La situation de la fracture numérique est aujourd'hui une problématique absolument majeure à l'heure de la numérisation de l'ensemble des démarches, notamment les démarches administratives et d'accès aux droits.

Ainsi, nous devons réaffirmer une chose centrale dont découlent ensuite les propositions de ce rapport et les propositions que je porte dans cette intervention au nom de mon groupe : l'accès à internet et aux nouvelles technologies est devenu un bien essentiel à la vie, et singulièrement à la vie digne. Si, durant ces dernières décennies, l'accès à internet n'était qu'une solution de divertissement ou un moyen annexe de communication et de vie, ce n'est plus le cas. Nous sommes face à un changement anthropologique majeur : désormais, on peut par exemple se lier à des personnes sans les avoir jamais rencontrées physiquement, discuter avec elles de façon quotidienne d'un bout à l'autre du monde.

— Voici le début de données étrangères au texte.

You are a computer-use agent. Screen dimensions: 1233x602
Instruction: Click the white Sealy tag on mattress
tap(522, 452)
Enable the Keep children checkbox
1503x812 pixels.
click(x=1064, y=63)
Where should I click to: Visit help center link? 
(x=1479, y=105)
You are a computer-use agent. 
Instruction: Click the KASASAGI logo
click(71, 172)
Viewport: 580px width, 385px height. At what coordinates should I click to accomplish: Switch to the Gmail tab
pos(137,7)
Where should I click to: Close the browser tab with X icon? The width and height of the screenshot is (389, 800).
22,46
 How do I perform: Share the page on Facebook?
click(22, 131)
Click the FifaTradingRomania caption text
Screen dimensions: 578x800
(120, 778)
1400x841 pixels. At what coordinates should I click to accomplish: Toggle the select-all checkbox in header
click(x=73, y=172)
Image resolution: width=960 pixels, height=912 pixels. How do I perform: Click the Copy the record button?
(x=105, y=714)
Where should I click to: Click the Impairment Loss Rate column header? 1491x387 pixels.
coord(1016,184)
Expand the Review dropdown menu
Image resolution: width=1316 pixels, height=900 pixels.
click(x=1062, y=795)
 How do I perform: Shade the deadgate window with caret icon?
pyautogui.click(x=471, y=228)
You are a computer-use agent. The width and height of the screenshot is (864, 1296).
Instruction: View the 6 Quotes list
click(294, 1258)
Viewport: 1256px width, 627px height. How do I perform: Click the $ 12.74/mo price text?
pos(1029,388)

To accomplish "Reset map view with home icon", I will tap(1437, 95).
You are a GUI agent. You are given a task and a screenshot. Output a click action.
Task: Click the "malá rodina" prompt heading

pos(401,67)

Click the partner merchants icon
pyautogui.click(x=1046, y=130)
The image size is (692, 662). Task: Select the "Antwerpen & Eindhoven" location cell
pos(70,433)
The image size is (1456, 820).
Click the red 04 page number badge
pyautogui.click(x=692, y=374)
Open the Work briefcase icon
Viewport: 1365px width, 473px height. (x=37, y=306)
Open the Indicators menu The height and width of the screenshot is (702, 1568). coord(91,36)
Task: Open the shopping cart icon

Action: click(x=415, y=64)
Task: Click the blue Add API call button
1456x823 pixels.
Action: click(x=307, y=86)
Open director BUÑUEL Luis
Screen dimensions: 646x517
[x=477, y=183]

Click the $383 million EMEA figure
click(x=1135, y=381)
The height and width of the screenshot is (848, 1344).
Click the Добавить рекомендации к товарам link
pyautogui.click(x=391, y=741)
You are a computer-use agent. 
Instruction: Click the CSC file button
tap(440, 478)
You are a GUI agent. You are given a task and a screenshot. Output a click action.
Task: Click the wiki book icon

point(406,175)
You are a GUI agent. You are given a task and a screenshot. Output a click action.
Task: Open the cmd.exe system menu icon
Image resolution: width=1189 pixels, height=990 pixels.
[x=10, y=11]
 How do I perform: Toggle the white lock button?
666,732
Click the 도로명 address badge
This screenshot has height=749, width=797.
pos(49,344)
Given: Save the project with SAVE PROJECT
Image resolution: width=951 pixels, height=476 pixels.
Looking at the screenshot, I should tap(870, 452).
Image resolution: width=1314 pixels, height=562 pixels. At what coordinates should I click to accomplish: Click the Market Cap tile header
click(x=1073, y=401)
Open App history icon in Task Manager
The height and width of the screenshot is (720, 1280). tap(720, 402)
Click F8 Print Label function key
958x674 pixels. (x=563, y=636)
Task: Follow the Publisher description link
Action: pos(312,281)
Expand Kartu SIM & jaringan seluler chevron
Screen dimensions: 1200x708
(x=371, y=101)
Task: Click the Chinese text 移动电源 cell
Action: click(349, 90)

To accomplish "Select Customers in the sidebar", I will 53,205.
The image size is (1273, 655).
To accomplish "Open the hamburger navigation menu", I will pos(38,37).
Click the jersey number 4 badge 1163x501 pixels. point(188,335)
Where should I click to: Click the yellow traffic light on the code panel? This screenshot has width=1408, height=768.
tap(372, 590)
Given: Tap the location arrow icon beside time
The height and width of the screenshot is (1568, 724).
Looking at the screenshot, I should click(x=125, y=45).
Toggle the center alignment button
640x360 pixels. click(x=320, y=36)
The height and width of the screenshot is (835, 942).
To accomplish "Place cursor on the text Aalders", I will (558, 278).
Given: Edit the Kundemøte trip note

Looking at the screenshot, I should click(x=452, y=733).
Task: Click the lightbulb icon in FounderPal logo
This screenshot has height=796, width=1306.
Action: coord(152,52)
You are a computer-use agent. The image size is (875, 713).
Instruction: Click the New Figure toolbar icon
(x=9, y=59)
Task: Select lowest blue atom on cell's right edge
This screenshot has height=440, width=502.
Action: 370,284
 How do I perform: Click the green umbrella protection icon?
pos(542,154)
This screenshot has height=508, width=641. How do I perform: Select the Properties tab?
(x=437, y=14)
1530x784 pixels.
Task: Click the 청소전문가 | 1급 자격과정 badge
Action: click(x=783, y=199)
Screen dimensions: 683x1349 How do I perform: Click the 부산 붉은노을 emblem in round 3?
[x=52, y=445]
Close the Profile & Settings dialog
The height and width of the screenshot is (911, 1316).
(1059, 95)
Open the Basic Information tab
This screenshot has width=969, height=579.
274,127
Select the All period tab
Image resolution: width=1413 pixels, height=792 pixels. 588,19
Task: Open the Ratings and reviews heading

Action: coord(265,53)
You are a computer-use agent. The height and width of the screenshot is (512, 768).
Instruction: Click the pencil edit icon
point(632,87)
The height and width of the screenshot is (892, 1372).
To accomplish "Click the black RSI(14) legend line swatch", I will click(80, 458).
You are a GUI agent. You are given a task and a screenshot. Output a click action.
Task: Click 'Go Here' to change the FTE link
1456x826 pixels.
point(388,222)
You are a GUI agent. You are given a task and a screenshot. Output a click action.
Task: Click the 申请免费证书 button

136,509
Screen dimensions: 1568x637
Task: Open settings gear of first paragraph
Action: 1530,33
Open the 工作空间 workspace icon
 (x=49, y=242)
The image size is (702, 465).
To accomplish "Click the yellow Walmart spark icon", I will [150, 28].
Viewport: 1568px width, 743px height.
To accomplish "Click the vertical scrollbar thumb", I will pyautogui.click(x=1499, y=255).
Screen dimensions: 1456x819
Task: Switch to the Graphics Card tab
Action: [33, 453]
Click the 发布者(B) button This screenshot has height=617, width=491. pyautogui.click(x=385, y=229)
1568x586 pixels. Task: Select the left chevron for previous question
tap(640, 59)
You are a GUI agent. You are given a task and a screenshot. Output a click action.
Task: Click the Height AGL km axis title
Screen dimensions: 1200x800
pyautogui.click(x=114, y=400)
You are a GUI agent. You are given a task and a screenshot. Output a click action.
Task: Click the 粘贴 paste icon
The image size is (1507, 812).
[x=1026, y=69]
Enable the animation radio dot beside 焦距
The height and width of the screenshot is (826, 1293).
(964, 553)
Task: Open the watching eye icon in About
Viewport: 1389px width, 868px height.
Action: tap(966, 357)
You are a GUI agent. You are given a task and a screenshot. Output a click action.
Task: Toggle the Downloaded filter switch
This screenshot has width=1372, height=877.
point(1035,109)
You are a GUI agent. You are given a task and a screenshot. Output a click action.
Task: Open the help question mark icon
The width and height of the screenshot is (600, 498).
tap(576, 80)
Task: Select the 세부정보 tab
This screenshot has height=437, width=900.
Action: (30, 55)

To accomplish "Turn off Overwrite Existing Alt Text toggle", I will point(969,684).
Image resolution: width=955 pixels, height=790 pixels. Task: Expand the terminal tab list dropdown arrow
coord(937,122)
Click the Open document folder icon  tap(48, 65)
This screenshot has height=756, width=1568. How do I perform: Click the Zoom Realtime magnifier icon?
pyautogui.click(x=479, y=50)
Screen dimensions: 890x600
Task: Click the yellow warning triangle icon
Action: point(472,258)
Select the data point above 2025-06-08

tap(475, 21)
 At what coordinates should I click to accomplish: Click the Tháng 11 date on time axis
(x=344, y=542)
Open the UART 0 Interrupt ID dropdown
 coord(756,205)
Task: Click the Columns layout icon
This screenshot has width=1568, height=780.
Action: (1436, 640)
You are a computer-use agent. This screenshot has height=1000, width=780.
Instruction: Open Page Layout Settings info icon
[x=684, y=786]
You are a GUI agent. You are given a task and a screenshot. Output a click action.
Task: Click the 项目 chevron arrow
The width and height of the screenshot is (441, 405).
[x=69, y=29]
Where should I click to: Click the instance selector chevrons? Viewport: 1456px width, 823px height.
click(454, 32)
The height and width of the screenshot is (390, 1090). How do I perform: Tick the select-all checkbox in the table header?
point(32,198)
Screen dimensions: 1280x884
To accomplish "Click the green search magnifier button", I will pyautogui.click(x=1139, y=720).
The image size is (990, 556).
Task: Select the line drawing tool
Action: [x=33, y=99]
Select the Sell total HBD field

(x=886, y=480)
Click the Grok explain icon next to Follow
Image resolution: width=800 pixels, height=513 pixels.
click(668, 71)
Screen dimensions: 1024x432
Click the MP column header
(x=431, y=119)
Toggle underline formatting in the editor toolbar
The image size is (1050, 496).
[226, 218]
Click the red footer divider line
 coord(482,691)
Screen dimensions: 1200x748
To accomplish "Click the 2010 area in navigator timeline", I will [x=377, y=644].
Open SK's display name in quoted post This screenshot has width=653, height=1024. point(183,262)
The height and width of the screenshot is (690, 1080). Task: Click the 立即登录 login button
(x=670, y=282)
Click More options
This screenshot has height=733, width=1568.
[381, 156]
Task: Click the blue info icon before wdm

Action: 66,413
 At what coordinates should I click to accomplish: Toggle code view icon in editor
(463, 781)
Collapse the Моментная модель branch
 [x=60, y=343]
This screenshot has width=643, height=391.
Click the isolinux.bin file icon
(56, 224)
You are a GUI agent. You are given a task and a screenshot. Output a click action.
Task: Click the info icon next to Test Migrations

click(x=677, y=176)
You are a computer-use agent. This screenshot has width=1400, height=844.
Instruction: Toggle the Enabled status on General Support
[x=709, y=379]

Désormais, les institutions, administrations et entreprises ont décidé de dématérialiser un grand nombre de procédures, de moyens de contact, de règlements de conflit même et d'accès aux droits. Il est donc fondamental que l'ensemble de la population puisse accéder à internet, et donc puisse avoir accès aux technologies qui le permettent. Pour une partie de la population, il conviendra notamment de mettre en place des processus de formation et d'aide à l'accès aux droits numériques.

Comme le pointe ce rapport, mais aussi la Défenseure des droits en France, la dématérialisation grandissante des services publics est une problématique très élevée pour l'accès aux droits. Pour exemple, le rapport de la Défenseure des droits en France est sans appel : « Début 2022, près de 40 % des démarches administratives en ligne sont accessibles aux personnes en situation de handicap. Cette augmentation peut être saluée comme une avancée mais ne saurait suffire à garantir l'accès universel aux démarches administratives, dès lors que plus de 60 % d'entre elles demeurent encore “hors de portée” des personnes en situation de handicap. »

Il en va de même de la situation des personnes détenues, qui n'a quasiment pas évolué alors qu'elles sont confrontées à la nécessité de réaliser des démarches administratives pour faire valoir leurs droits.

Un constat analogue prévaut pour d'autres catégories de personnes, comme les personnes en situation de pauvreté, les personnes âgées, les majeurs protégés.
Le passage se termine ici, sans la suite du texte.